US 12,322,374 B2
Phrase-based end-to-end text-to-speech (TTS) synthesis
Ran Zhang, Redmond, WA (US); Jian Luan, Beijing (CN); and Yahuan Cong, Redmond, WA (US)
Assigned to Microsoft Technology Licensing, LLC, Redmond, WA (US)
Appl. No. 17/919,982
Filed by Microsoft Technology Licensing, LLC, Redmond, WA (US)
PCT Filed Mar. 19, 2021, PCT No. PCT/US2021/023054
§ 371(c)(1), (2) Date Oct. 19, 2022,
PCT Pub. No. WO2021/242366, PCT Pub. Date Dec. 2, 2021.
Claims priority of application No. 202010460593.5 (CN), filed on May 26, 2020.
Prior Publication US 2023/0169953 A1, Jun. 1, 2023
Int. Cl.

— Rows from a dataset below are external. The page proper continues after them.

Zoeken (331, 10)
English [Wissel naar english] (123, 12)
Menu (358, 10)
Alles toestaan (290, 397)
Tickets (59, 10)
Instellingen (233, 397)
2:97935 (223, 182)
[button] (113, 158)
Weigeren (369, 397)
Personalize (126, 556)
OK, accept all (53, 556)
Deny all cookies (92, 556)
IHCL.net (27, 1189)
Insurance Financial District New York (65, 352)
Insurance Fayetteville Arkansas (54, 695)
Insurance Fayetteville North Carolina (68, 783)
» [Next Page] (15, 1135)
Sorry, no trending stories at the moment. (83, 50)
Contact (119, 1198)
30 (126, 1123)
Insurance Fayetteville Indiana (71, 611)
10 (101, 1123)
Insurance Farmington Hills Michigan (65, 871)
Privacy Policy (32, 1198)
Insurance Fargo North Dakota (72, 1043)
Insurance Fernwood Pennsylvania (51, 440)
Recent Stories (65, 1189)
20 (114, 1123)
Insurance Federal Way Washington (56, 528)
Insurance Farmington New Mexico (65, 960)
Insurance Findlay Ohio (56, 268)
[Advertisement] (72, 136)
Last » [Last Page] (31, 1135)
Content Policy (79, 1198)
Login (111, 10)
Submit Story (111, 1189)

G10L 13/08 (2013.01); G10L 13/04 (2013.01)
CPC G10L 13/08 (2013.01) [G10L 13/04 (2013.01)] 13 Claims
OG exemplary drawing
 
1. A method for phrase-based end-to-end text-to-speech (TTS) synthesis, comprising:
obtaining a text;
identifying a target phrase in the text;
determining a phrase context of the target phrase;
obtaining a reference audio;
generating an acoustic feature corresponding to the target phrase based at least on the target phrase, the phrase context and the reference audio, wherein the generating an acoustic feature comprises:
generating a context embedding representation of the phrase context;
generating an acoustic embedding representation of the reference audio; and
generating the acoustic feature through an acoustic model conditioned by the context embedding representation and the acoustic embedding representation; and
generating a speech waveform corresponding to the target phrase based on the acoustic feature.